■ Document segment
══════════════════════════════
# Build Example Directory

This project is a search engine that will find lost files. To test the code, I will need a directory with many files within. This notebook populates a directory of empty subdirectories.

## Get subdirectories inside of the dir

In [25]:
import os

print(os.getcwd())
print(os.listdir())

example_dir = os.path.join(os.getcwd(), os.listdir()[2])
print("\nEmpty Example Dir: ", example_dir)

c:\Users\hunte\OneDrive\Documents\Coding Projects\Imprecision-Search
['Build-Corpus.py', 'build_example_dir.ipynb', 'example_directory']

Empty Example Dir:  c:\Users\hunte\OneDrive\Documents\Coding Projects\Imprecision-Search\example_directory


In [63]:
import os

def gather_subdirs(directory, subdir_list=None):
    '''
    This function recursively gathers all subdirectories of a 
    given directory. It returns a list of all subdirectories.
    '''
    # If no list is given, create a new list
    if subdir_list is None:
        subdir_list = []
        
    # Loop over all files and directories in the given directory
    for name in os.listdir(directory):

        # Create the full path to the file or directory
        path = os.path.join(directory, name)

        # If the path is a directory, append it to the list
        if os.path.isdir(path):
            subdir_list.append(path)

            # Call the function recursively with the new path
            gather_subdirs(path, subdir_list)
            
    return subdir_list



# Call the function
subdirs = gather_subdirs(example_dir)
print("\nSubdirectories: ", subdirs[:2])



Subdirectories:  ['c:\\Users\\hunte\\OneDrive\\Documents\\Coding Projects\\Imprecision-Search\\example_directory\\subdir', 'c:\\Users\\hunte\\OneDrive\\Documents\\Coding Projects\\Imprecision-Search\\example_directory\\subdir\\subdir-recursion-level-1']


## Get Examples to Fill Dir With

I am going to populate the subdirectories just attained with examples from the glue microsoft research paraphrase corpus

In [43]:
from datasets import load_dataset

# loading in the General Language Understanding Evaluation (GLUE) dataset
# mrpc stands for Microsoft Research Paraphrase Corpus
mrpc = load_dataset("glue", "mrpc")

mrpc

DatasetDict({
    train: Dataset({
        features: ['sentence1', 'sentence2', 'label', 'idx'],
        num_rows: 3668
    })
    validation: Dataset({
        features: ['sentence1', 'sentence2', 'label', 'idx'],
        num_rows: 408
    })
    test: Dataset({
        features: ['sentence1', 'sentence2', 'label', 'idx'],
        num_rows: 1725
    })
})

In [57]:
import pandas as pd

# Assuming `mrpc` is your DatasetDict object
train_dataset = mrpc['train']

# Convert the 'sentence1' column to a Pandas Series
examples = pd.Series(train_dataset['sentence1'])

# Show the first few entries
examples.head()

0    Amrozi accused his brother , whom he called " ...
1    Yucaipa owned Dominick 's before selling the c...
2    They had published an advertisement on the Int...
3    Around 0335 GMT , Tab shares were up 19 cents ...
4    The stock rose $ 2.11 , or about 11 percent , ...
dtype: object

## Write a single example to txt file 3 times inside each dir

In [65]:
print(len(subdirs))

#for all subdirs
for i, subdir in enumerate(subdirs):
    for j in range(3):
        # print examples from examples series into txt file
        with open(os.path.join(subdir, f"document{i+j}.txt"), "w") as f:
            f.write(examples[i+j])

39
══════════════════════════════
■ Dataset content
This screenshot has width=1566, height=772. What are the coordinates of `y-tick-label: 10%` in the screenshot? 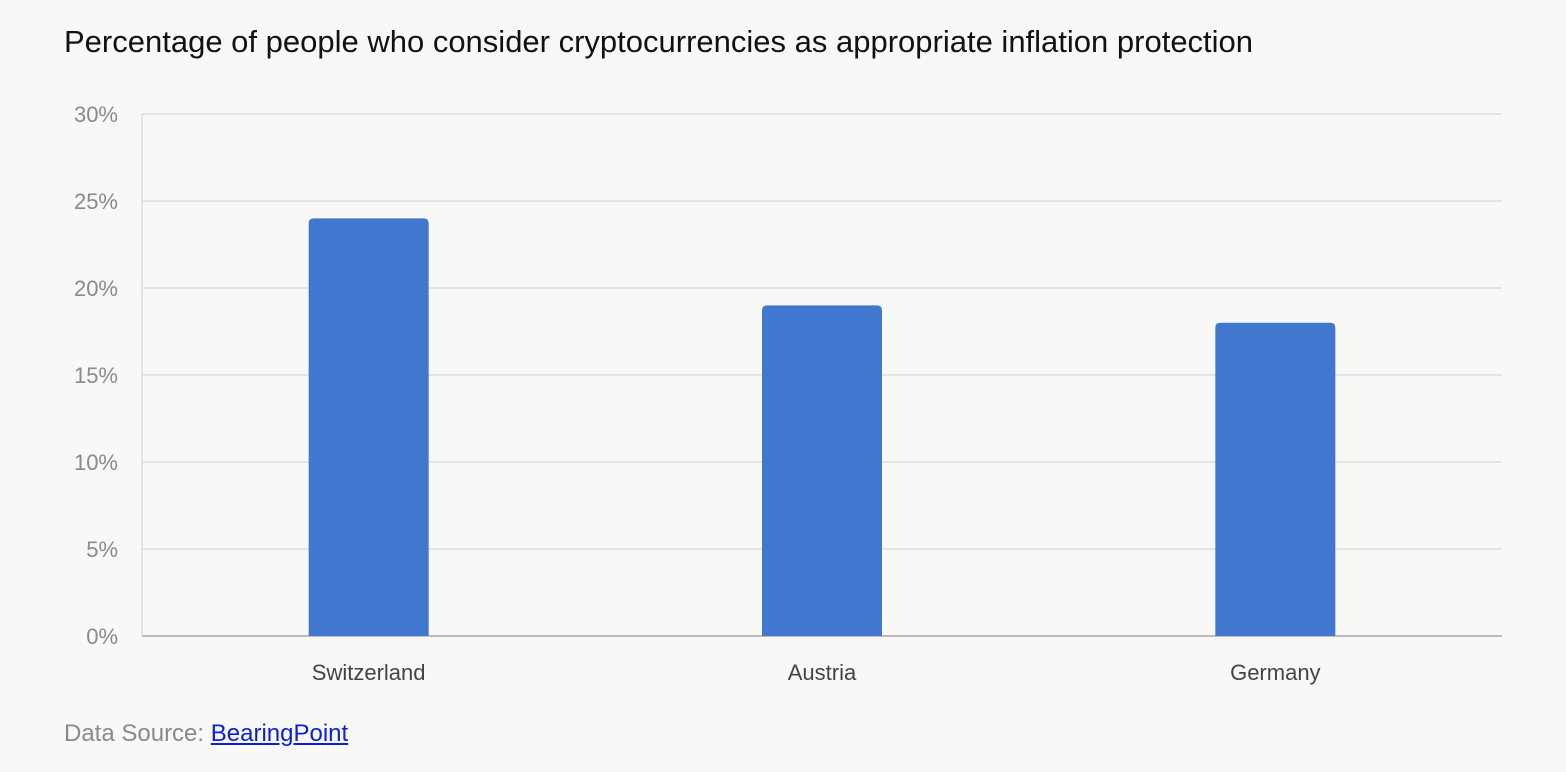 It's located at (96, 462).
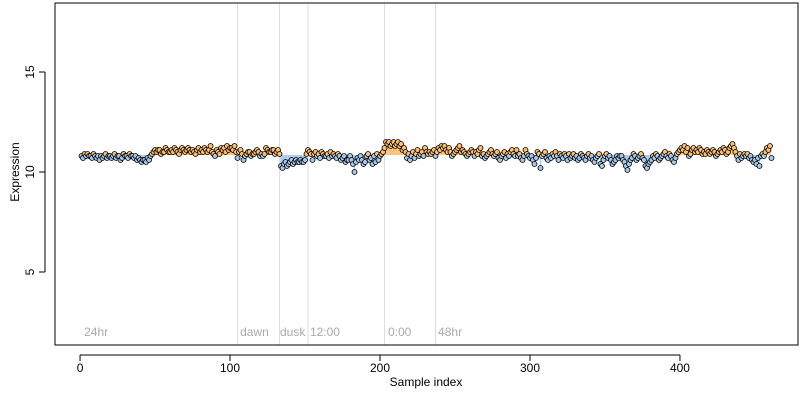 The image size is (800, 400). What do you see at coordinates (380, 368) in the screenshot?
I see `x-tick-label: 200` at bounding box center [380, 368].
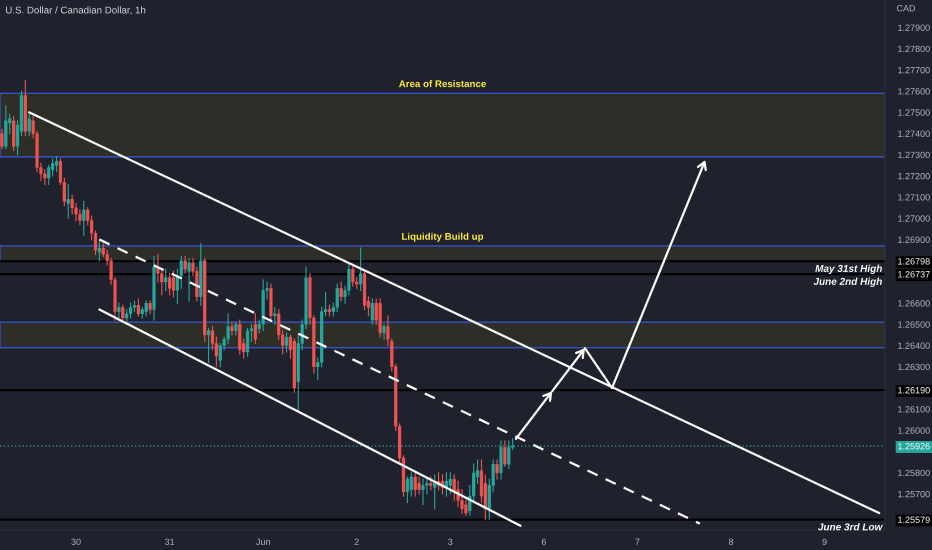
══════════════════════════════
■ Assigned task
Translate this sentence from the Build Example Directory notebook into Spanish: "To test the code, I will need a directory with many files within."

■ Answer area
Para probar el código, necesitaré un directorio con muchos archivos dentro.